Originally, I intend to solve the problem by using for loop and while loop... which later on, sent me into an infinite loop of confusion. @_@

Luckily I found a much simpler solution in MSDN, called SequenceEqual() which you could use to compare the contents of arrays and its sequences easily. 

SequenceEqual()
Now I'm gonna show an example on how you can use this function to do the array checking.

1. First, let's create a new C# script called "ComboHandler", and then create a serializable attribute which we can use to store the combo arrays:

using UnityEngine;
using System.Collections;
using System.Collections.Generic;


[System.Serializable]
public class Combo
{
    public string name;
    public string[] comboSequence;
}

The name variable will be the name of the combo you wanna activate, while combo sequence will be... the combos. You can start adding combos by declaring a public variable using the Combo serializable class:

public Combo[] combos;

2. Save and go to the Unity editor. Add in the script into anything, Main Camera or create an empty game object, and you shall see an array called "combos". Expand it, set the size to 2, and start making some combos.

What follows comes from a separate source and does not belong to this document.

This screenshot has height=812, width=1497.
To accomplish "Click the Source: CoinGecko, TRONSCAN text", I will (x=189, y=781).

For this example, I created two combos: 
- name: "Fire Punch", comboSequence: "Punch", "Punch", "Kick"
- name: "Thunder Kick", comboSequence: "Kick", "Knock", "Kick"

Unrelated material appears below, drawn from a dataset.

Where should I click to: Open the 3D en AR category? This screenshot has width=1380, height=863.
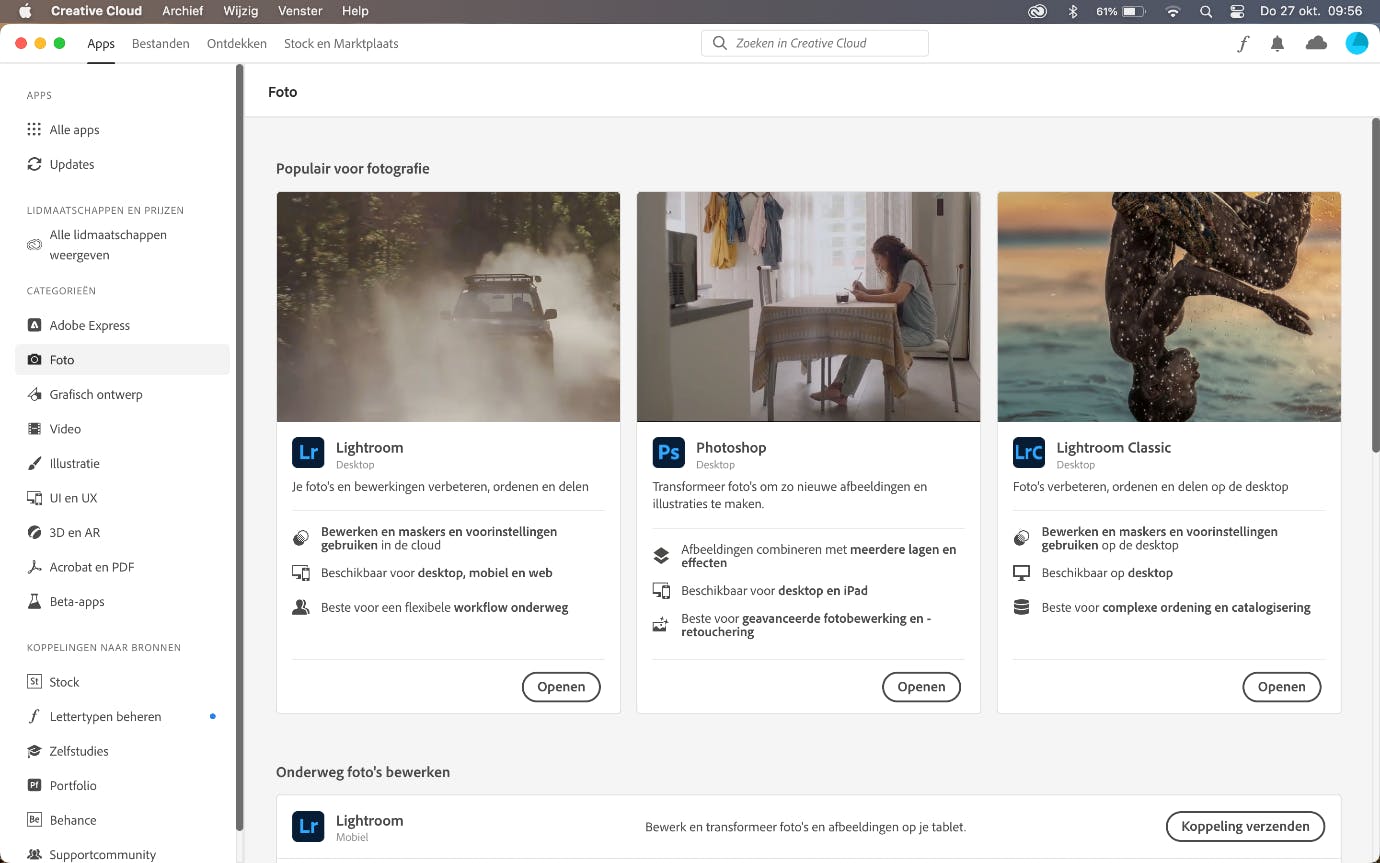tap(33, 532)
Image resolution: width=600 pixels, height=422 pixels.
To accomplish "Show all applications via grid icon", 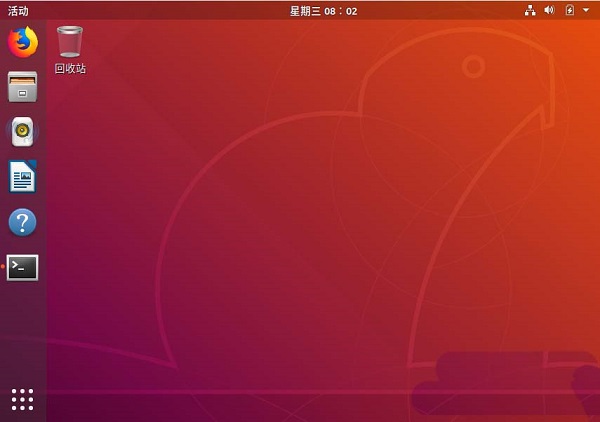I will coord(22,398).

3. Next, declare 3 more variables:

public int comboLimit = 3;
private string comboActivated;
private List<string> comboToAdd;

"comboLimit" => the number of combo sequences you can enter at one time. For default, I set it to 3, because most of the combo sequences I set in part 1, has a size of 3.
"comboActivated" => the combo you activated with the sequence you inputed
"comboToAdd" => the array which stores the sequence of combos which you're gonna input in later on

4. Before using the string List<> array, you need to first "assigned" it in Start(), else it'll give you a crazy NullReferenceException errors:

void Start() 
{
    comboToAdd = new List<string>();
}

5. Create 3 buttons in OnGUI() which you can press and add combo into the "comboToAdd" array, and a box as a displayer of the combo you activated:

void OnGUI() 
{
    if (GUI.Button(new Rect(20, 20, 100, 100), "Punch"))
    {
        comboToAdd.Add("Punch");
    }
    if (GUI.Button(new Rect(130, 20, 100, 100), "Kick"))
    {
        comboToAdd.Add("Kick");
    }
    if (GUI.Button(new Rect(240, 20, 100, 100), "Knock"))
    {
        comboToAdd.Add("Knock");
    }

    GUI.Box(new Rect(20, 140, 320, 50), comboActivated);
}

It should show up as something like this:


6. Finally, in the Update() function, I'm gonna check whether I've inputed more than the maximum combo sequence limit. And if I do, check whether the combo sequence match any of those in the combo arrays I set in part 1. If has a match, set the "comboActivated" (string) variable as the name of the combo matched. Clear everything in the "comboToAdd" array so that player can input more combo sequence into the array and activate other combos:

void Update() 
{
    if (comboToAdd.Count >= comboLimit)
    {
        for (int i=0; i<combos.Length; i++)
        {
            if (comboToAdd.SequenceEqual(combos[i].comboSequence))
            {
                comboActivated = combos[i].name;
            }
        }
        comboToAdd.Clear();
    }
}

7. By right, SequenceEqual() will not be available if you have not added "using System.Linq" at the top of the script. So add one now right away:

using UnityEngine;
using System.Linq;
using System.Collections;
using System.Collections.Generic;

8. Press 'Play' in the editor, and you shall see the combo in the works.


Combos:
Fire Punch - "Punch" + "Punch" + "Kick"
Thunder Kick - "Kick" + "Knock" + "Kick"


Download the complete script

Equal() and ReferenceEqual()
Even before I learned about SequenceEqual(), there's already something called Equals() and ReferenceEqual(), which according to its description, "helps determine whether the specific object is equal to the current instance". 

Now I'm not really an IT person, but what I can understand so far when testing with it is that, the Equal() function (which returns a boolean) helps check whether array B is of a clone of array A. If you are comparing array A with a newly created array B, even if you add in similar contents and sequences in it as array A, it will still return a false.